Twenty Years - Poem by Tiffany floyd
For my great uncle Ronny who took part in Vietnam. I am always here for you.
Alone I have lived here for twenty years. Lost in my thoughts, and at night, I drown in tears, remembering things that bring back fears. No one sees the pain in my eyes. No one has herd those perishing cries. No one has had to say twenty-five last good byes in one day, and be the last to survive, and be expected to be the same. No one sees what I see. No one wants to try to understand me. Though I have fought to keep you safe and, though I lost my mind, and now I’m insane, so you all could live the same. You look down on me, you hate me too. But you don’t know what I’ve been through.
I have seen death, and I have seen life.
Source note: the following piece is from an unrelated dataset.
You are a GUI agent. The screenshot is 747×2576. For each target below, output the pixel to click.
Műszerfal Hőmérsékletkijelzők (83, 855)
I have seen the dark, when others see light. I have seen hate, when I have missed love. I have seen the devil, but didn’t see God up above. I have seen blood, and I have seen bombs. I have even seen Nonrandom. Though a glorious site, I can’t take it in. Because when I am happy, my haunting past begins.
My past is my present, because I see it day to day, and all you can see is that I’m insane. You don’t ask why, and you don’t care. For twenty year’s you’ve left me here. You’ve waited for me to die, and you’ve waited for me to rot. Only so you can get your gummy hands on the little that I have got. You fake to love me, thinking I can’t tell. You say God has blessed me, then dam me to hell.
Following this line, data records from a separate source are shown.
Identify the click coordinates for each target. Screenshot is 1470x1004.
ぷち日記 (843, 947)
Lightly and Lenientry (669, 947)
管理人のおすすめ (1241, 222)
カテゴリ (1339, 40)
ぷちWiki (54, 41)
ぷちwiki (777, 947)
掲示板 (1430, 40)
You talk about me being brave. You talk about how many people I have saved. But you talk more of how many people I have sent to their graves. You don’t ask what I’ve seen, because you think I will have a flash back, and become deadly and mean. You don’t ask if I want to vent, because you think it won’t help one bit. You don’t tell me you love me, or that you care. For twenty years you have left me here.
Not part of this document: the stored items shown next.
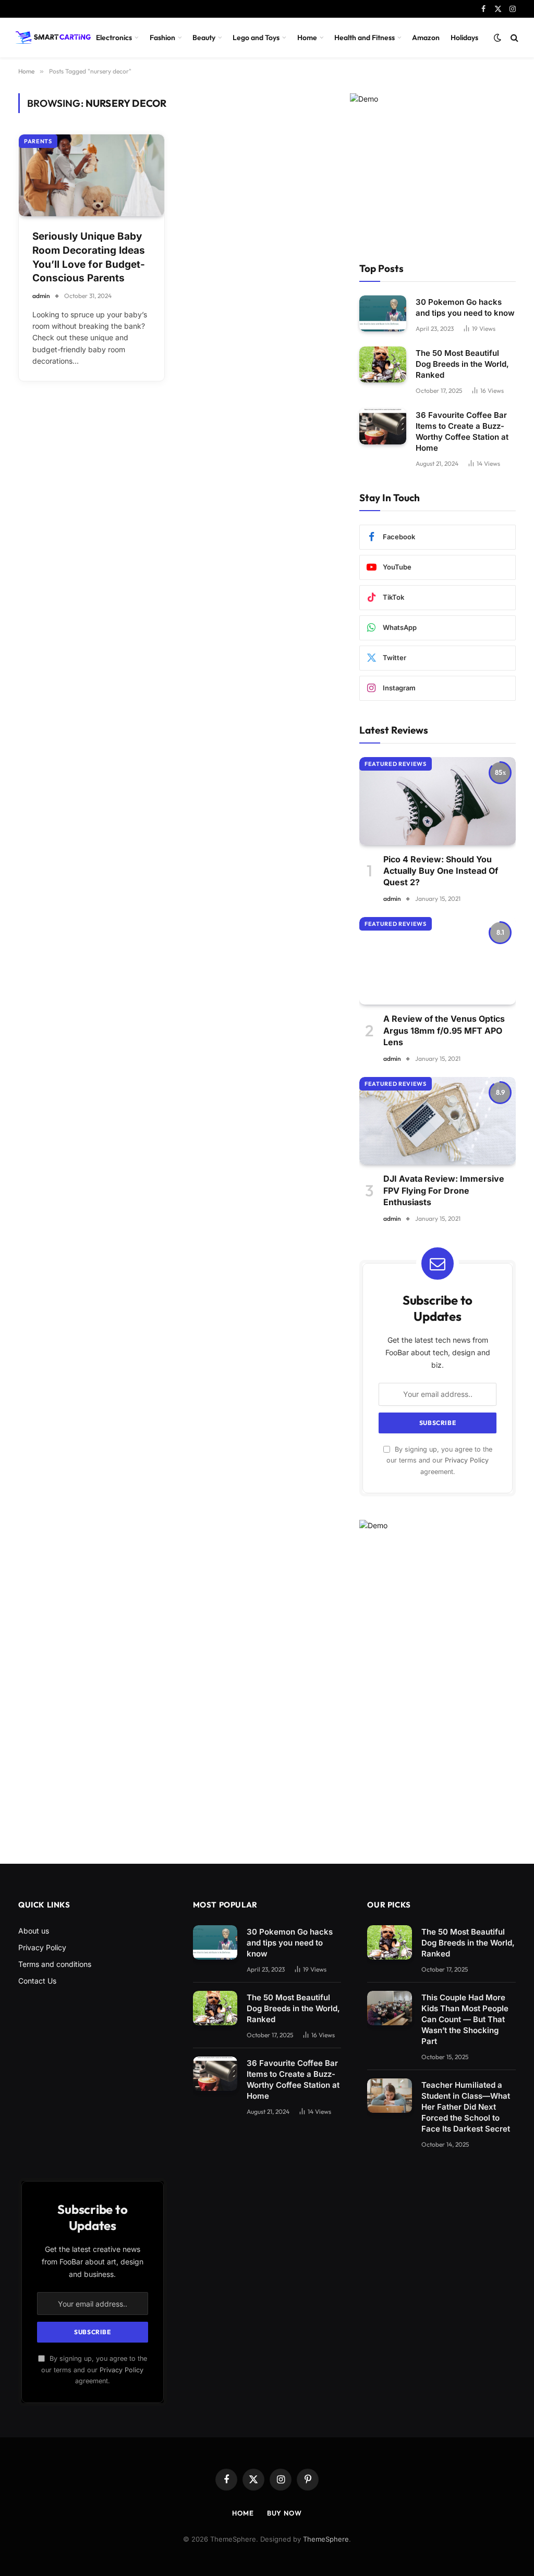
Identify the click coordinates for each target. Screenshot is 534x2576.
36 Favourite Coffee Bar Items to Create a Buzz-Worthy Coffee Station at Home (462, 431)
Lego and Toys (256, 37)
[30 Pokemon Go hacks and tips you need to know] (382, 313)
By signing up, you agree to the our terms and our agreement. (439, 1460)
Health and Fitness (364, 37)
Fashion (162, 37)
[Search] (513, 37)
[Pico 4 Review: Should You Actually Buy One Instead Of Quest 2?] (437, 801)
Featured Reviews (396, 763)
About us (33, 1930)
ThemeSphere (326, 2539)
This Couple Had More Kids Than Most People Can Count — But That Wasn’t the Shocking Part (464, 2019)
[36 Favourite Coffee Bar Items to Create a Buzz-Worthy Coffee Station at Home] (382, 426)
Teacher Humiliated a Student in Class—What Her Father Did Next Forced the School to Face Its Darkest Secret (465, 2107)
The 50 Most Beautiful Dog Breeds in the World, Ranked (462, 364)
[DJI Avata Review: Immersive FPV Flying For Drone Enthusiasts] (437, 1121)
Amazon (426, 37)
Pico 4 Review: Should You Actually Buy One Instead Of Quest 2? (440, 871)
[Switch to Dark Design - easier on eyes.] (497, 37)
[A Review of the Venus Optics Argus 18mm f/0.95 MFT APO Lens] (437, 961)
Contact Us (37, 1980)
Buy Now (284, 2513)
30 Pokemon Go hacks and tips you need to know (465, 307)
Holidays (464, 37)
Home (307, 37)
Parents (38, 141)
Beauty (203, 37)
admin (41, 296)
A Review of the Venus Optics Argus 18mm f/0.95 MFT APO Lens (444, 1030)
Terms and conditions (54, 1964)
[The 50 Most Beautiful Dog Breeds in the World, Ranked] (382, 364)
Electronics (114, 37)
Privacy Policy (467, 1460)
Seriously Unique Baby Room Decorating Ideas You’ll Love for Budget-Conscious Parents (88, 257)
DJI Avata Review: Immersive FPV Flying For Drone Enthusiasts (443, 1190)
I have sat in this sell, seeing doctors come and doctors go. Some things they’ve done to me, you will never know. I have at little food, and couldn’t think of you, because all the drugs that come through. I am one step from blacking out, just so they can quiet my lonely shouts. I don’t know what I’ve become and why. I just know I’m left to cry. I can only remember those years in that war. Then to lose, and then it’s back to fighting some more. What was the point? What can I do? You won’t listen, because I am only insane to you.
That war I fought, I haven’t forgot. The faces I’ve seen, running from death, the murderous queen. She’s the only love I know. She was what I was taught to show. She was my love when nothing else came. She was what made me insane. She is my liquor or my beer, but you don’t understand because you left me here for twenty years.